Jason Thomas, kepala penelitian dan strategi investasi global di The Carlyle Group, mendesak investor untuk bersiap menghadapi potensi rebound inflasi yang akan memaksa pejabat Federal Reserve untuk memperketat suku bunga menjadi 4,5%.
Thomas mencatat bahwa suku bunga masih "terlalu tinggi" dan memperkirakan The Fed akan menurunkan suku bunga setidaknya dua kali lagi minggu ini, menyusul pemotongan setengah persentase poin pada minggu ini. Namun ketika industri-industri yang terhenti akibat tingginya biaya pinjaman bangkit kembali, Thomas mengatakan ada risiko bahwa tekanan harga akan kembali terjadi di negara dengan perekonomian terbesar di dunia tersebut.
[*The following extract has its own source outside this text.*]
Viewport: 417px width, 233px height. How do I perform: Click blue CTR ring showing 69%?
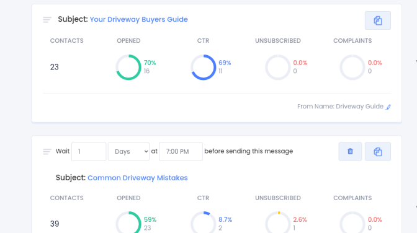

Dia mengatakan pada hari Kamis bahwa hal ini dapat memaksa pengelola dana untuk menerima suku bunga acuan 4% hingga 4,5% sebagai "normal baru". Setelah pertemuan kebijakan Fed hari Kamis, kisaran target suku bunga dana federal adalah 4,75% hingga 5%.
“Pastinya akan ada lebih banyak penurunan suku bunga, tapi saya kira akan ada lebih sedikit ruang untuk melakukan hal tersebut dibandingkan dengan yang ditunjukkan oleh kontrak berjangka dan kurva imbal hasil,” tambahnya.
Para pedagang memperkirakan The Fed akan memangkas suku bunga sekitar 70 basis poin pada akhir tahun, yang lebih agresif dibandingkan penurunan sebesar 50 basis poin pada perkiraan tahun 2024 dalam apa yang disebut “dot plot” The Fed.
“Menganggap kita akan kembali ke tingkat suku bunga tahun 2019 berarti mengabaikan skala perubahan yang telah diamati sejak saat itu,” kata Thomas.
Pada saat yang sama, mantan Presiden Fed Kansas City Honig juga mengatakan pada hari Kamis bahwa keputusan Fed untuk menurunkan suku bunga sebesar setengah poin persentase memberikan ruang bagi risiko kebangkitan kembali inflasi.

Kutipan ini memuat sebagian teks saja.